● Given task 1
Answer these questions about the passage on fracking in Erie:
(a) What type of chemicals does the passage say fracking operations can release into the air?
(b) What did Encana prepare to open within a few hundred yards of the community's elementary schools?
(c) What did Angie Nordstrom find that showed the locations of oil and gas wells in Erie?

● Passage shown
[start]
Another concern is air pollution. Fracking operations can release volatile organic compounds (VOCs) into the air, vaporous chemicals that can cause an array of health effects if inhaled, including respiratory distress; ear, nose and throat irritation; memory, hearing and vision loss; and other effects that vary widely and depend on both concentration and time of exposure.
Although fracking has been a fact of life in Erie for decades, it wasn’t until Encana prepared to open an eight-well drilling pad within a few hundred yards of both the community’s elementary schools that parents became concerned enough to research the practice. When Angie Nordstrom, a parent with elementary school children in Erie, found a website with the locations of oil and gas wells in Erie, she was stunned by how many there were.
“That was absolutely shocking when you look at those aerial maps and see all those wells,” she said. “It’s alarming.”
[end]
● Dataset
[start]
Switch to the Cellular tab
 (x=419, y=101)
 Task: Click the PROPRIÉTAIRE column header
[end]
[start]
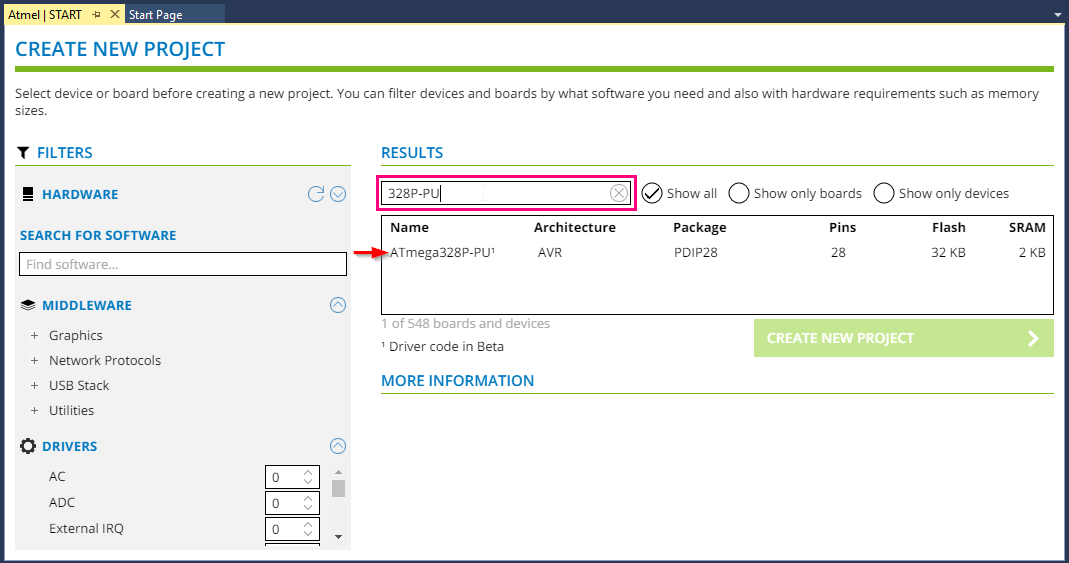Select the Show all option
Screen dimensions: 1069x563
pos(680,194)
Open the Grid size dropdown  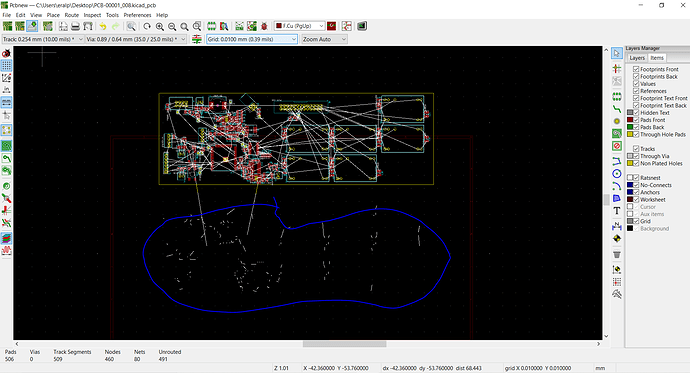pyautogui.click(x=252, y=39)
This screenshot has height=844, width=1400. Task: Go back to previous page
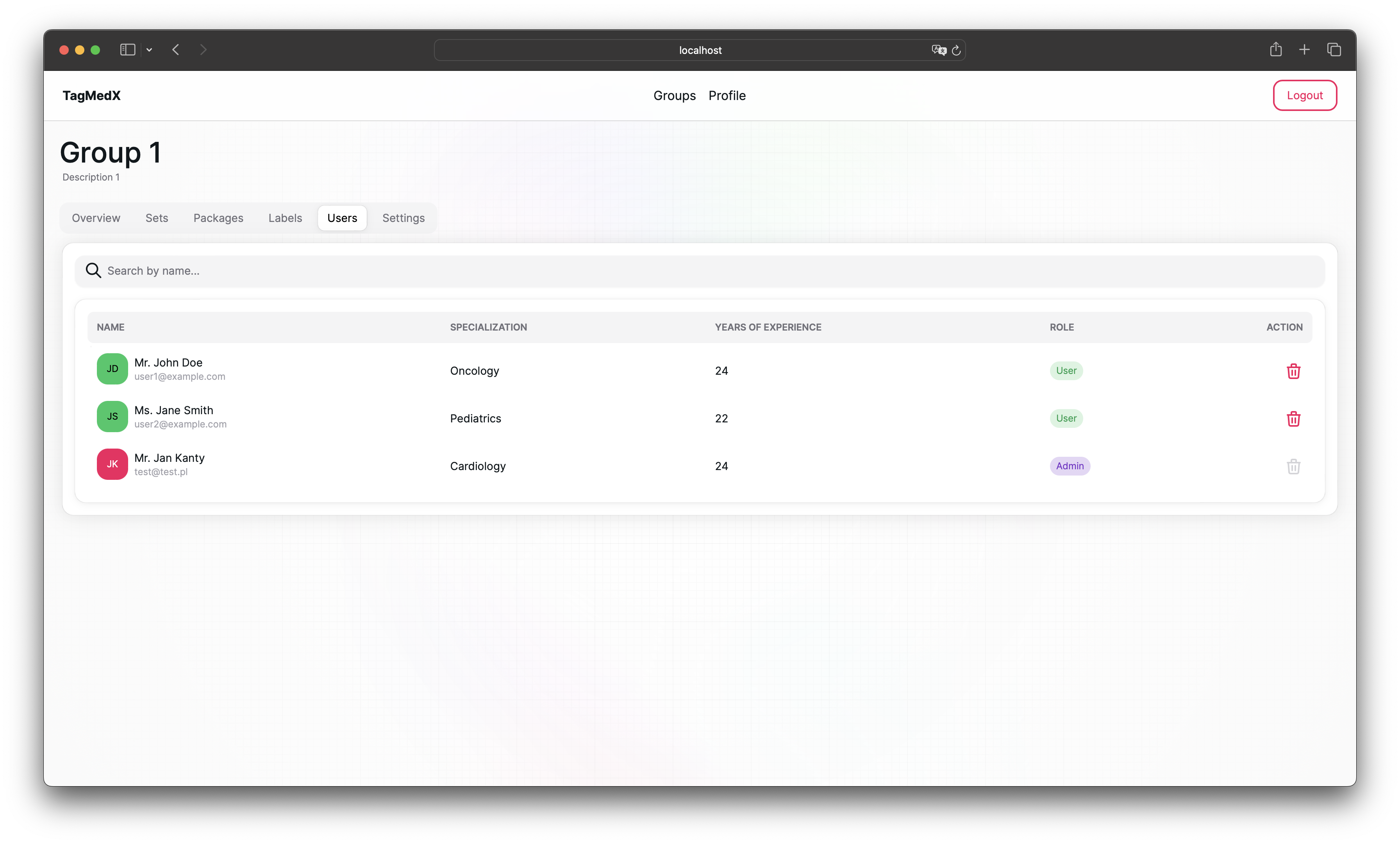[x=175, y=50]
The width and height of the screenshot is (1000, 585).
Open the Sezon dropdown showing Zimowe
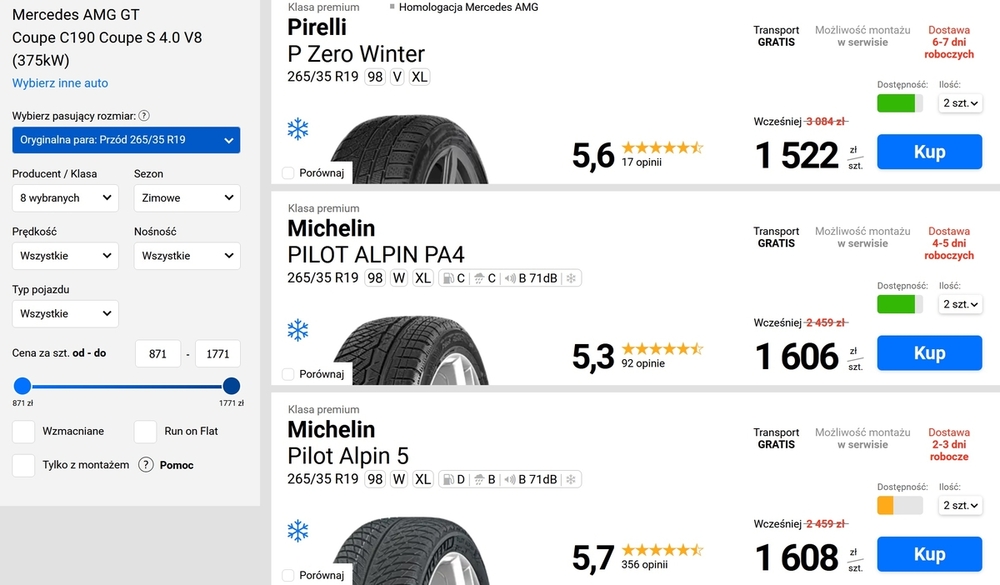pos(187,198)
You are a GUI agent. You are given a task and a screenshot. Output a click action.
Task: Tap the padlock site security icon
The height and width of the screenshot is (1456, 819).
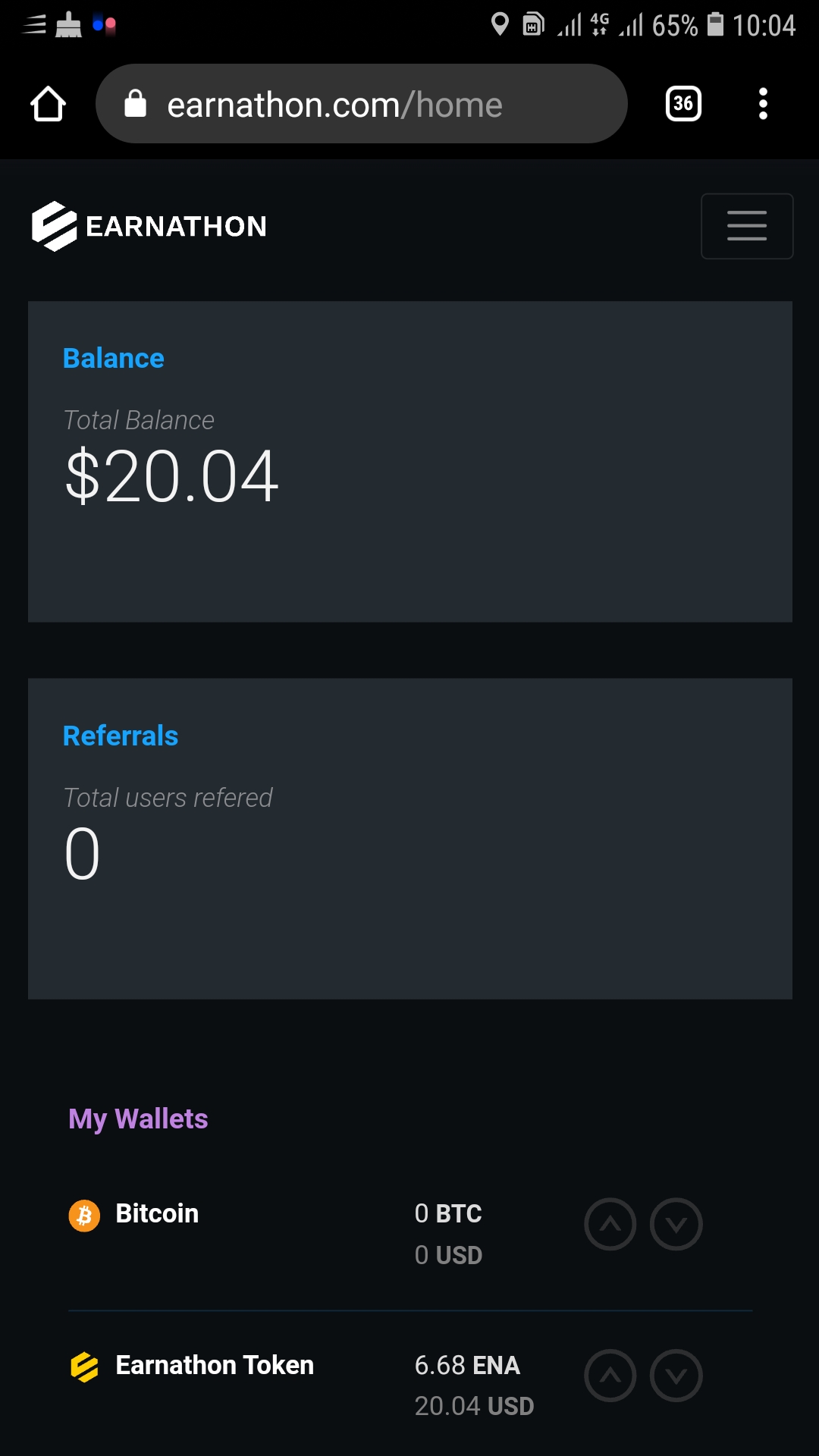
[end]
● Given task 2
Rewrite the records from the line with "Switch to the Cellular tab" up to and including the line with "Task: Click the PROPRIÉTAIRE column header", requests included. Multiply every coordinate in the answers by 0.75 and round to whole numbers, halves up. Return only those lines.

● Reply 1
(a) Volatile organic compounds (VOCs).
(b) An eight-well drilling pad.
(c) A website.

● Reply 2
Switch to the Cellular tab
 (x=314, y=76)
 Task: Click the PROPRIÉTAIRE column header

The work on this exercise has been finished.